▶ [AUFGABENDETAILS]: Gib aus dem Forenbeitrag zur SCL-Funktion den Abschnitt wortgetreu wieder, der mit „Hi, die Idee“ beginnt und sich bis einschließlich „problemlos erweitert werden.“ erstreckt.

▶ [ZITIERTER TEXT]:
□ □ □ □

Hi, die Idee mit dem Logarithmus (ein paar Posts vorher) habe hab ich schon mal in SCL gemacht. Die Funktion ist allerdings nur für ein Wort, kann aber problemlos erweitert werden.

FUNCTION FC202 : INT
VAR_INPUT
  m_word : INT; // zu prüfendes Wort
END_VAR
VAR_TEMP
  i_temp : INT;  // temporäre Variable
END_VAR
  IF m_word = 0 THEN
    i_temp := 0;    
  ELSIF m_word = -32768 THEN
    // Anweisungsteil_ELSIF
    i_temp := 16;
  ELSE
    i_temp := 1 + REAL_TO_INT (ROUND (LN (INT_TO_REAL (m_word)) / LN (2.000000e+000)));
  END_IF;
  FC202 := i_temp;
END_FUNCTION

Gruß
Stefan


----------



## Mangokind (5 März 2009)

□ □ □ □

▶ [EINTRÄGE]:
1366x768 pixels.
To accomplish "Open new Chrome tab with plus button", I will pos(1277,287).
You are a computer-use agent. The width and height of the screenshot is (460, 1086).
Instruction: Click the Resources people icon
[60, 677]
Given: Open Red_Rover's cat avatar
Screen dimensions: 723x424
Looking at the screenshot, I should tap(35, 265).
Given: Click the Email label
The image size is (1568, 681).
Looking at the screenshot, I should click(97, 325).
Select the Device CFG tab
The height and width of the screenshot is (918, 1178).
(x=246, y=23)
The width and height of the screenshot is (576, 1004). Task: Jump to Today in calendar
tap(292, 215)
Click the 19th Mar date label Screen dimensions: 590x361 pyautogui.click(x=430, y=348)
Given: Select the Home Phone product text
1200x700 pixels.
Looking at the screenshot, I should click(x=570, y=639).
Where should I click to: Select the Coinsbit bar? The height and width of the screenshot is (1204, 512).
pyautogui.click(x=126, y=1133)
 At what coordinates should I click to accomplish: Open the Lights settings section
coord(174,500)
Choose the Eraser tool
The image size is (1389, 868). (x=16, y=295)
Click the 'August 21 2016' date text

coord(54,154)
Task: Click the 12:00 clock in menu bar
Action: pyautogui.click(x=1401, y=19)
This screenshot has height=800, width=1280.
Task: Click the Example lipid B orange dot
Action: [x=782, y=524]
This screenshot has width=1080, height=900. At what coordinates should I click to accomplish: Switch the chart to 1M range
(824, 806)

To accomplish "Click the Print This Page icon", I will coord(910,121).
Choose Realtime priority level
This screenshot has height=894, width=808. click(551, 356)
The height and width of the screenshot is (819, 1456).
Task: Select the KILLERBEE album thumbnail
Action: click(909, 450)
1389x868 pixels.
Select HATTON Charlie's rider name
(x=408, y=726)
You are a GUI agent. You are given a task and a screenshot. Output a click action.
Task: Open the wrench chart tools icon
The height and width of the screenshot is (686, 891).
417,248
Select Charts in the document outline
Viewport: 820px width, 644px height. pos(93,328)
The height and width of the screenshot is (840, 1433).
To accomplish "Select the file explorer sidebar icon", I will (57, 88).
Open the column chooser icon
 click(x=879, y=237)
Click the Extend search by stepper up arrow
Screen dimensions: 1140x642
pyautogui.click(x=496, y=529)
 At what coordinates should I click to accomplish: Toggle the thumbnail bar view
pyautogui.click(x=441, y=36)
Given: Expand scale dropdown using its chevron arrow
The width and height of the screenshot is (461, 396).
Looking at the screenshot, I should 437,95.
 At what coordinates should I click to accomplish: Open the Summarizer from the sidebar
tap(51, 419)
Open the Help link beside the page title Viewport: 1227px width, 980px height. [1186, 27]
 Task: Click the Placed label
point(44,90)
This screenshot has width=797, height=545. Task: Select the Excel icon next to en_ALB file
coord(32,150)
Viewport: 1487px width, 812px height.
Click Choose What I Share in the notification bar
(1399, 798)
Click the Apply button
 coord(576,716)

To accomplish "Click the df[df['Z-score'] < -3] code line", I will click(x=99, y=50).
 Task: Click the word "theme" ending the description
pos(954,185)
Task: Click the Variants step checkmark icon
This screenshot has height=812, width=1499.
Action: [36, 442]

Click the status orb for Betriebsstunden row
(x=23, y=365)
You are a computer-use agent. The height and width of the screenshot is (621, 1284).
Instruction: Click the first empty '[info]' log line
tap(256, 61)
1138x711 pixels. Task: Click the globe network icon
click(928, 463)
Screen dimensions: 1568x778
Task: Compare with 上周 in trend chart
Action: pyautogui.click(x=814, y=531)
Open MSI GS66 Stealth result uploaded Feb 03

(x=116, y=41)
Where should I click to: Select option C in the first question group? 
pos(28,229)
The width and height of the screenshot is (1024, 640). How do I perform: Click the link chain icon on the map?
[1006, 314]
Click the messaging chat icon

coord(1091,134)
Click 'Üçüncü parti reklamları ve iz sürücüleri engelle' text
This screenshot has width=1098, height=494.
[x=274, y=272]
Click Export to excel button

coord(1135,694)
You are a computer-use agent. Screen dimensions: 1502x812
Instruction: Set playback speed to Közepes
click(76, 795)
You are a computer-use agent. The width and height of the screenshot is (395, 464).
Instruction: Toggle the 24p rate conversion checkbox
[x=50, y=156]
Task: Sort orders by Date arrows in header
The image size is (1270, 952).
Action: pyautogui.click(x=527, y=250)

□ □ □ □

▶ [LÖSUNG DIESER AUFGABE]:
Hi, die Idee mit dem Logarithmus (ein paar Posts vorher) habe hab ich schon mal in SCL gemacht. Die Funktion ist allerdings nur für ein Wort, kann aber problemlos erweitert werden.